Beijing’s Commerce Ministry said the EU will introduce guidelines establishing minimum pricing for Chinese auto exporters. While the ministry did not confirm whether the deal includes lifting tariffs of up to 35.3% imposed by the EU in 2024, it said the agreement supports “the healthy development of China–EU economic and trade relations” and helps protect the rules-based international trading system.
European and American automakers have raised alarms over the rapid overseas expansion of Chinese EV manufacturers. The EU introduced tariffs last year after an investigation concluded that Chinese producers benefited from unfair state subsidies, allowing them to sell vehicles in Europe at significantly lower prices. The United States went further, imposing a 100% tariff on Chinese-made electric vehicles in 2024.

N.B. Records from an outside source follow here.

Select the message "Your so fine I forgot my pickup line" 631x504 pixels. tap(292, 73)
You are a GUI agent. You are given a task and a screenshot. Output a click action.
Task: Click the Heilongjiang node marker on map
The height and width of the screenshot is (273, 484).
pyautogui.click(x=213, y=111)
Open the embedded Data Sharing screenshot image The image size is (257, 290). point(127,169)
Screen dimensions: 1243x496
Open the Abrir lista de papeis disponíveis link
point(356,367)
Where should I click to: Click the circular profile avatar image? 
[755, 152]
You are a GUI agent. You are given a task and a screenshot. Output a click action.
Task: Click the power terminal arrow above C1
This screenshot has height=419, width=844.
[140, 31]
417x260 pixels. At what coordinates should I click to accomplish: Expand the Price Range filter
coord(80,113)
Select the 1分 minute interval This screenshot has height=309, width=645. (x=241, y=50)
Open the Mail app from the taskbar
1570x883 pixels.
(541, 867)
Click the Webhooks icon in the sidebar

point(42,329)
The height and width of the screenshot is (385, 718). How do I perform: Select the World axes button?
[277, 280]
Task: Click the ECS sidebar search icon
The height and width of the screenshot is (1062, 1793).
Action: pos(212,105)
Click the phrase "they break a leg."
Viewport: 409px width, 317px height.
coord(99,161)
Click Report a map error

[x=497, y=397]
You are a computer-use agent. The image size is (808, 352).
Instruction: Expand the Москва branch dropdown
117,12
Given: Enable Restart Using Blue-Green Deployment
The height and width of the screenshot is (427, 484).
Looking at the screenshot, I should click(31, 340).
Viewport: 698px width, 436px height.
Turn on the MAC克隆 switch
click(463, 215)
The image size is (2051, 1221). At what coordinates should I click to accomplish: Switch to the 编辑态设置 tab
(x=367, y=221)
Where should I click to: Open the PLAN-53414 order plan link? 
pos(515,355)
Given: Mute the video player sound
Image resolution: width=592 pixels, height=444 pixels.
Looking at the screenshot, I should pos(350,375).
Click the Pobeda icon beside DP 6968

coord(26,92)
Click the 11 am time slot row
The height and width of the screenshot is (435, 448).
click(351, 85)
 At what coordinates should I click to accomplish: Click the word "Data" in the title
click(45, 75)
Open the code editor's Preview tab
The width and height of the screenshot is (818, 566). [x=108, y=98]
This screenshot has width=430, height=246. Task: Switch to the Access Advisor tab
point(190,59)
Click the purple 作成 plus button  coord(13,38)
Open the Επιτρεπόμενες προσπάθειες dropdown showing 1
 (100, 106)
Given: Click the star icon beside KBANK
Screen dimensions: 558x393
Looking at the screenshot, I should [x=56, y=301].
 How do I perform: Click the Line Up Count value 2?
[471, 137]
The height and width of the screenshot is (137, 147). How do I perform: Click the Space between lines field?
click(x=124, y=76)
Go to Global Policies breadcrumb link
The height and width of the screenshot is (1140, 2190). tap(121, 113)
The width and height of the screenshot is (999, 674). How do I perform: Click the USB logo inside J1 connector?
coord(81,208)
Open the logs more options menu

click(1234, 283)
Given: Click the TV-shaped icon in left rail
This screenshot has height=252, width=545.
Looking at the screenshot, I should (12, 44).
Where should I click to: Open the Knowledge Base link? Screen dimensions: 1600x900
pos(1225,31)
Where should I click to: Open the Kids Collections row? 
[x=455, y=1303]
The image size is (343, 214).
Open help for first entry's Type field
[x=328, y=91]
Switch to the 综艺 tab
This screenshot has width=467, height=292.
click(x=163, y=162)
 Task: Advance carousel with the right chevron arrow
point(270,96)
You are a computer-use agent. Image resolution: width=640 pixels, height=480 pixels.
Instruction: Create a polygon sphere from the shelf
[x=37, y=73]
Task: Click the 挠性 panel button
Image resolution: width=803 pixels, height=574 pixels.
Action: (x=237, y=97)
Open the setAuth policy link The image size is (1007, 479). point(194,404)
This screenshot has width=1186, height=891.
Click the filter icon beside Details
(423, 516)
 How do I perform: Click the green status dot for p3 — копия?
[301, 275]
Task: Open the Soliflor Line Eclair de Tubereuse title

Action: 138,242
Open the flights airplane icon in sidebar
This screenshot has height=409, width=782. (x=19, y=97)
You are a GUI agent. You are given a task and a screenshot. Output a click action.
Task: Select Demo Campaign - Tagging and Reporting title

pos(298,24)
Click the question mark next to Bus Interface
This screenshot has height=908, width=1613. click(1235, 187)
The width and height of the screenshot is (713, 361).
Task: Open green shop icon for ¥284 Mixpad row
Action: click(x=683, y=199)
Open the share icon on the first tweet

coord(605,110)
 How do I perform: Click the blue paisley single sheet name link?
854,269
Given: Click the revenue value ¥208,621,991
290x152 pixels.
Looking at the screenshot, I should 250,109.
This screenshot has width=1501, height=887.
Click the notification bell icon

Imports of battery-powered cars into Europe surged from $1.6 billion in 2020 to $11.5 billion in 2023. Much of that volume came from Western automakers such as Tesla and BMW, which manufacture EVs in China for export.
EU officials have warned that Chinese domestic EV brands are positioned to rapidly gain market share by undercutting European competitors, aided by extensive government support. That assistance includes state-backed loans, discounted land for factories, tax incentives, government fleet purchase mandates, and subsidized raw materials and components.
While U.S. tariffs have effectively shut Chinese EVs out of the American market, Europe remains more exposed. At the same time, the EU faces pressure to secure affordable electric vehicles to meet its target of cutting greenhouse gas emissions by 55% by 2030.